Scientific classification
- Kingdom: Animalia
- Phylum: Chordata
- Class: Aves
- Order: Passeriformes
- Family: Furnariidae
- Genus: Sclerurus
- Species: S. rufigularis
- Binomial name: Sclerurus rufigularis Pelzeln, 1868

= Short-billed leaftosser =

- Genus: Sclerurus
- Species: rufigularis
- Authority: Pelzeln, 1868
- Conservation status: LC

Species of bird

The short-billed leaftosser (Sclerurus rufigularis) is a species of bird in the subfamily Sclerurinae, the leaftossers and miners, of the ovenbird family Furnariidae. It is found in Bolivia, Brazil, Colombia, Ecuador, French Guiana, Guyana, Peru, Suriname, and Venezuela.

==Taxonomy and systematics==

The short-billed leaftosser's taxonomy is unsettled. The International Ornithological Committee (IOC) and BirdLife International's Handbook of the Birds of the World (HBW) assign it these four subspecies:

- S. r. fulvigularis Todd, 1920
- S. r. furfurosus Todd, 1948
- S. r. brunnescens Todd, 1948
- S. r. rufigularis Pelzeln, 1868

The Clements taxonomy includes S. r. furfurosus within S. r. brunnescens.

This article follows the four-subspecies model.

==Description==

The short-billed leaftosser is a stocky bird with a short tail, and has the shortest bill of the Sclerurus leaftossers. It is 15 to 16 cm long and weighs 19 to 25 g. The sexes are alike. The nominate subspecies S. r. rufigularis has a dark brown face, sometimes with paler lores and supercilium. Its crown is dark brown with a reddish cast. Its back is dark reddish brown, its rump chestnut-brown, and its uppertail coverts darker chestnut-brown. Its wings are dark reddish brown and its tail is sooty blackish with some faint reddish brown. Its throat and malar are dull orange-rufous that darkens and becomes richer on its upper breast, which has narrow pale streaks. The rest of its breast is darker still and becomes less chestnut to the rich reddish brown belly and flanks. Its iris is dark gray-brown to brown, its maxilla black to gray, its mandible bicolored, and its legs and feet black, brownish, or gray. Juveniles have a duller and browner rump but are otherwise like adults.

Subspecies S. r. fulvigularis is more olive-brown than reddish brown. It has a paler throat than the nominate and a darker upper breast with wider rufous streaks.

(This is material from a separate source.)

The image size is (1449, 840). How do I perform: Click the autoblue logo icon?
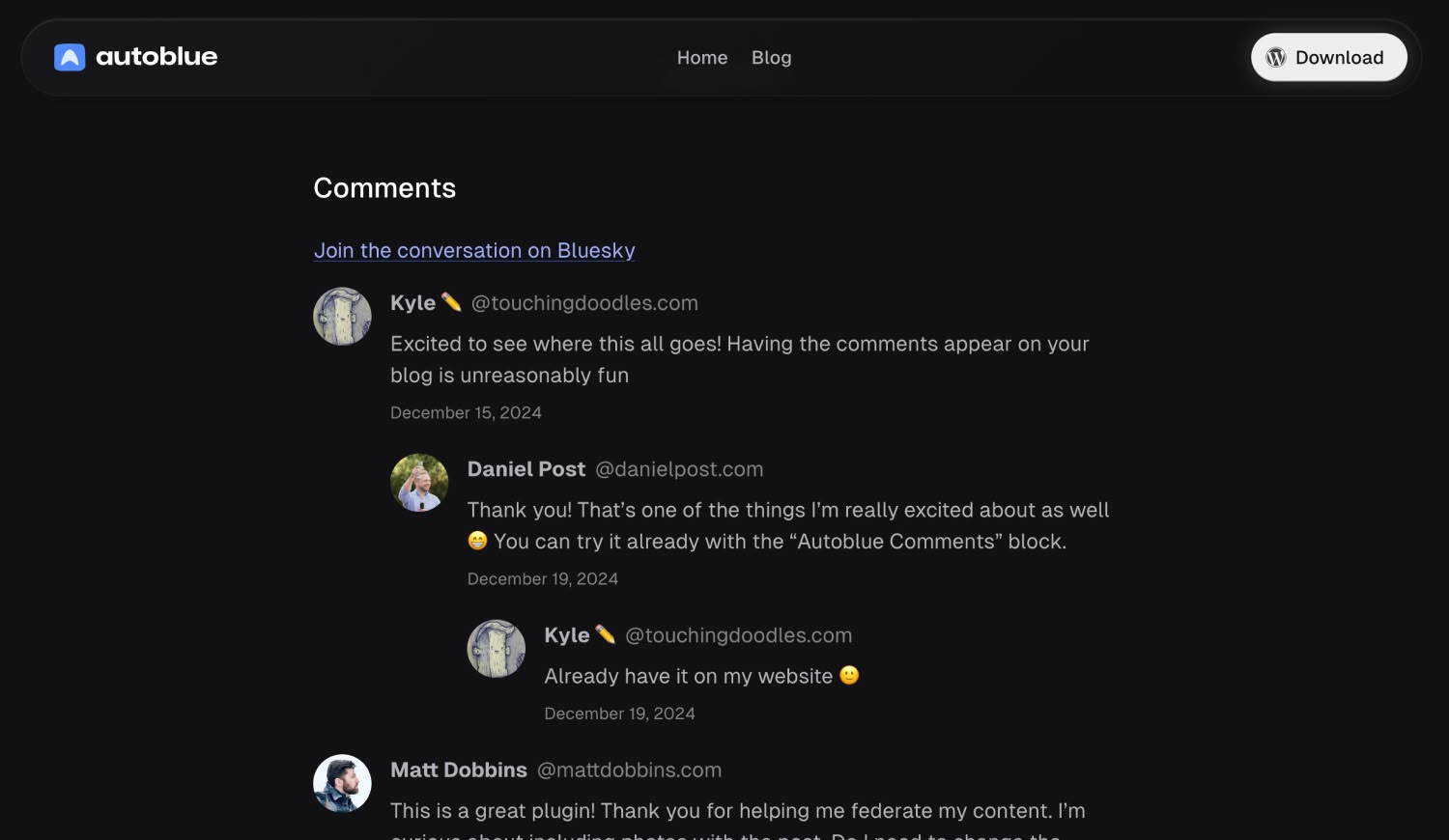pos(68,57)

S. r. brunnescens is similar to fulvigularis but darker and even less reddish. S. r. furfurosus is overall paler than the nominate.

==Distribution and habitat==

The subspecies of the short-billed leaftosser are found thus:

- S. r. fulvigularis, from southern Venezuela east through the Guianas into northern Brazil
- S. r. furfurosus, northern Brazil north of the Amazon River
- S. r. brunnescens, southeastern Colombia, eastern Ecuador, northeastern Peru, and northwestern Brazil all north of the Amazon
- S. r. rufigularis, northeastern Peru, eastern Bolivia, and southwestern and south-central Brazil, all south of the Amazon

The short-billed leaftosser inhabits lowland tropical terra firme evergreen forest. In elevation it ranges from near sea level up to 500 m in Brazil, is rare and local up to 300 m in Ecuador, and is found as high as 1800 m in Colombia though usually lower.

==Behavior==
===Movement===

The short-billed leaftosser is a year-round resident throughout its range.

===Feeding===

The short-billed leaftosser forages mostly on the ground, flipping aside leaves and gleaning from the ground and leaf litter while hopping rather than walking. Its diet of invertebrates includes spiders, insect egg cases, ants, beetle larvae, adult beetles, and winged termites.

===Breeding===

The short-billed leaftosser's breeding biology is almost unknown. It is assumed to nest in a burrow like others of its genus.

===Vocalization===

The short-billed leaftosser's song is "a high-pitched fast series of notes" that successively descend, ascend and accelerate, and become level and slower. Its call has been described as "suip" and as an extremely high "siew siew".

==Status==

The IUCN has assessed the short-billed leaftosser as being of Least Concern. It has a very large range but its population size is not known and is believed to be decreasing. No immediate threats have been identified. It is generally locally uncommon to rare though fairly common in Venezuela, and occurs in many protected areas. It shuns fragmented and selectively logged forest.